Every time that I attend one of these events, it motivates me. Perhaps it is the people, maybe it’s the innovation, or generally it could be that everyone is there because they want to learn and explore. Unlike, NY Tech Day
a month ago, this event is more about the community of, and the culture of innovation in the Internet business world. NY Tech Day was a place for startups and small businesses to exhibit their wares, but IWNY had much loftier ambitions. IWNY was about large companies that are changing the landscape of the media and digital workplace.
On Thursday, May 23rd
when I arrived at the pavilion, Scott Harrison
was the keynote speaker who was up next. He is the founder of charity:water
, a non-profit organization that aims to bring clean water to everyone in the world. I have seen Harrison speak in videos, I follow him on twitter, and I know that charity:water is one of the biggest stories in NYC non-profit news over the past two years, but even with all this knowledge, it was still motivating to see someone, like Harrison speak about a cause in person, and to feel the passion that the person brings to their organization. As a marketer for a nonprofit technology company, I took many of the initiatives that he spoke about as gospel.
charity:water has a strategy that makes sense; they want to be as transparent as the water that they seek to provide to the world. By this, I mean that the organization wants to show its donors exactly where their money is going, and, at the same time use 100% of the donation for the cause. Harrison said that his friends always talked about the “black hole of charities” and I have heard this reasoning as well. Many people are disillusioned by charity organizations because they don’t believe that their donation is going to the people that they aim to help; or it is lost to fees and overhead expenses. This brought up a great point for me:
Show, Don’t Tell
– I had an English teacher in high school that always said this. He meant that the students in the class should use description of a scene, or an emotion in their writing and not just a general statement: “The lines furrowed my forehead as the thoughts swirled through my head” instead of “I was so mad.”
This lesson translates to nonprofit marketing strategies in a simple way. Think of an organization’s website or its Facebook page as the “face of the organization.” Now, show the visitors, don’t simply tell them with your content and discussions.
- Share things that exemplify what your organization does and support things that your audience will relate to and, in turn, will relate back to you.
- Be transparent in your writing, and by this I mean that your content should reflect a personal/human touch and not be proselytizing.

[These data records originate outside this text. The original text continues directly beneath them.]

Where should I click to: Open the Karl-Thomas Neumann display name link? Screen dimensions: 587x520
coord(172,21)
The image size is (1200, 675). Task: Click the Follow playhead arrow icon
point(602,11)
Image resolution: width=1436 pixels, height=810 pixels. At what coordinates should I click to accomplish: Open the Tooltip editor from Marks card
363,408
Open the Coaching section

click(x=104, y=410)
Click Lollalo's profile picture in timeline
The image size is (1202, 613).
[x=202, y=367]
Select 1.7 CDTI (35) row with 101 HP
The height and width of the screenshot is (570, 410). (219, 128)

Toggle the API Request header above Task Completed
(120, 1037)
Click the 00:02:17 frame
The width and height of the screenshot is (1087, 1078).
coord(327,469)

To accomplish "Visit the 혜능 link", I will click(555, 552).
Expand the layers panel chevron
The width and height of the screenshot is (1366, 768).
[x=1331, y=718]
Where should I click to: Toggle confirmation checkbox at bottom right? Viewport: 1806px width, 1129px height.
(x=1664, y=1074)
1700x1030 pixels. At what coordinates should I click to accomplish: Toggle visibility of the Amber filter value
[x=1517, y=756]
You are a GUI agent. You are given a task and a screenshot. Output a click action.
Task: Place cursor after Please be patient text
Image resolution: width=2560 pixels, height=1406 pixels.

- Show your audience the end results of your work. Let those that support your organization see that results are happening and that the money donated, or the time given is well worth the effort.
The goal of this is to relate to those who would be your patrons, or your donors. The core message that came from Scott Harrison, with all of his wonderful stories of hope and change, is that organizations need to, more now than ever before, in this new Internet landscape, to be transparent and relatable to the people that support them.